# Modeling COVID-19 fatality relative to the confirmed cases

### This notebook is very similar to the one modeling the death rate. The difference lies in the data set: the COVID fatality (deaths/confirmed) is predicted based on the demography. So no COVID data used to predict.

### As you will see below, the models do not perform very well. Therefore I focussed my analysis on the other modeling notebook and data set.

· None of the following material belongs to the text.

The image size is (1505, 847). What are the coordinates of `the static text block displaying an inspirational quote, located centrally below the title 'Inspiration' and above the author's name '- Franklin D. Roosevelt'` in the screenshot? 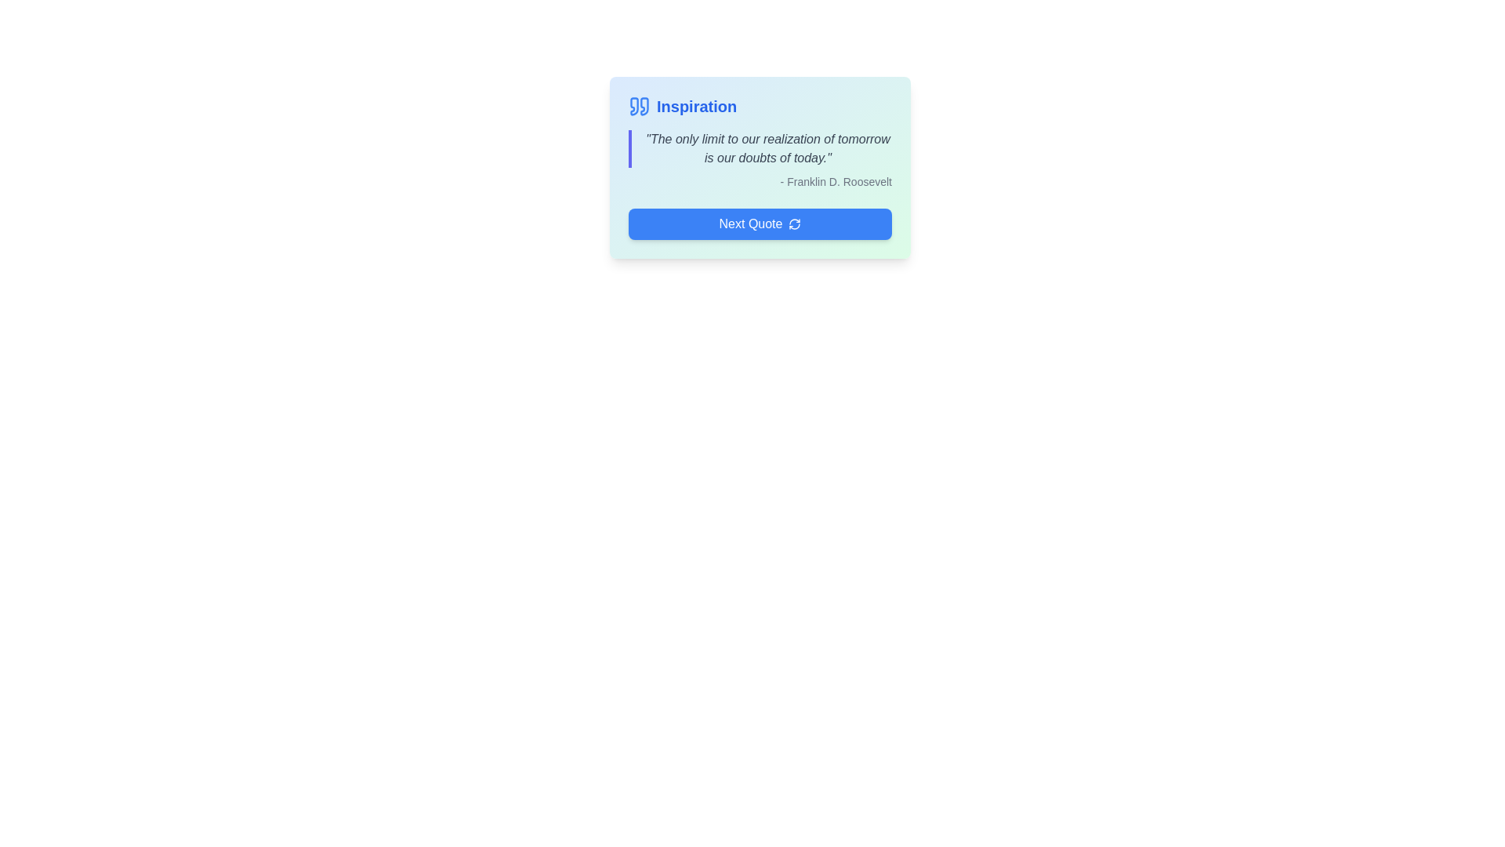 It's located at (760, 148).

In this step we are finding the right or best model to correlate relative fatality to the demography of a country, and the goal would be predicting countries of risk that did not have COVID-19 back in May. This could then be evaluated with more recent COVID-19 data.

In [1]:
#load python packages
import os
import pandas as pd
import datetime
import seaborn as sns
import matplotlib.pyplot as plt
import numpy as np
from sklearn.metrics import mean_squared_error, r2_score, explained_variance_score,mean_absolute_error
from sklearn import linear_model
from sklearn.model_selection import GridSearchCV
%matplotlib inline
os.getcwd()

'/Users/lisahw/Documents/Courses and Conferences/DataScience/MyProject/Capstone_02/Springboard/notebooks'

### Read in Train and Test data sets

In [27]:
data_file = 'sqlite:///../data/interim/COVID_fatal_train_test.db'
X_train = pd.read_sql('SELECT * FROM XTRAIN',data_file,index_col='index')
X_test = pd.read_sql('SELECT * FROM XTEST',data_file,index_col='index')
y_train = np.ravel(pd.read_sql('SELECT * FROM yTRAIN',data_file,index_col='index'))
y_test = np.ravel(pd.read_sql('SELECT * FROM yTEST',data_file,index_col='index'))
X_train.head()

Unnamed: 0_level_0,Cardio Death Rate,Diabetes Percentage,Obesity,Undernourished,PopMale,Total Population,Cluster_1,Cluster_2
index,Unnamed: 1_level_1,Unnamed: 2_level_1,Unnamed: 3_level_1,Unnamed: 4_level_1,Unnamed: 5_level_1,Unnamed: 6_level_1,Unnamed: 7_level_1,Unnamed: 8_level_1
145,-0.188623,-0.89743,-1.282407,2.99043,-1.073046,-0.191597,0,0
42,-0.977732,-0.467855,0.08155,-0.228392,-0.211033,-0.19452,0,1
16,0.34418,0.287237,-1.612741,0.335731,-0.448477,0.679257,0,0
10,0.179408,-0.153011,0.859433,-0.56023,-0.321158,-0.040489,1,0
115,-0.036122,1.151723,0.561067,-0.410903,0.294547,-0.298068,1,0


In [5]:
X_test.columns

Index(['Cardio Death Rate', 'Diabetes Percentage', 'Obesity', 'Undernourished',
       'PopMale', 'Total Population', 'Cluster_1', 'Cluster_2'],
      dtype='object')

In [6]:
X_train.describe().transpose()

Unnamed: 0,count,mean,std,min,25%,50%,75%,max
Cardio Death Rate,110.0,-0.032341,1.013118,-1.490183,-0.836498,-0.182965,0.541127,3.921871
Diabetes Percentage,110.0,0.058671,1.072147,-1.68454,-0.656628,-0.056957,0.513364,3.926619
Obesity,110.0,0.014224,1.02962,-1.666021,-1.090601,0.353276,0.763529,1.999616
Undernourished,110.0,0.007363,1.000471,-0.800812,-0.800812,-0.352831,0.331583,3.372043
PopMale,110.0,-0.038553,0.997058,-1.090112,-0.858592,-0.381903,0.653262,3.156894
Total Population,110.0,0.041129,1.142138,-0.298068,-0.271199,-0.230962,-0.07574,8.301432
Cluster_1,110.0,0.409091,0.493916,0.0,0.0,0.0,1.0,1.0
Cluster_2,110.0,0.245455,0.432326,0.0,0.0,0.0,0.0,1.0


Data has been standardized and clusters identified. There are 3 clusters, but one has been dropped to avoid covariance.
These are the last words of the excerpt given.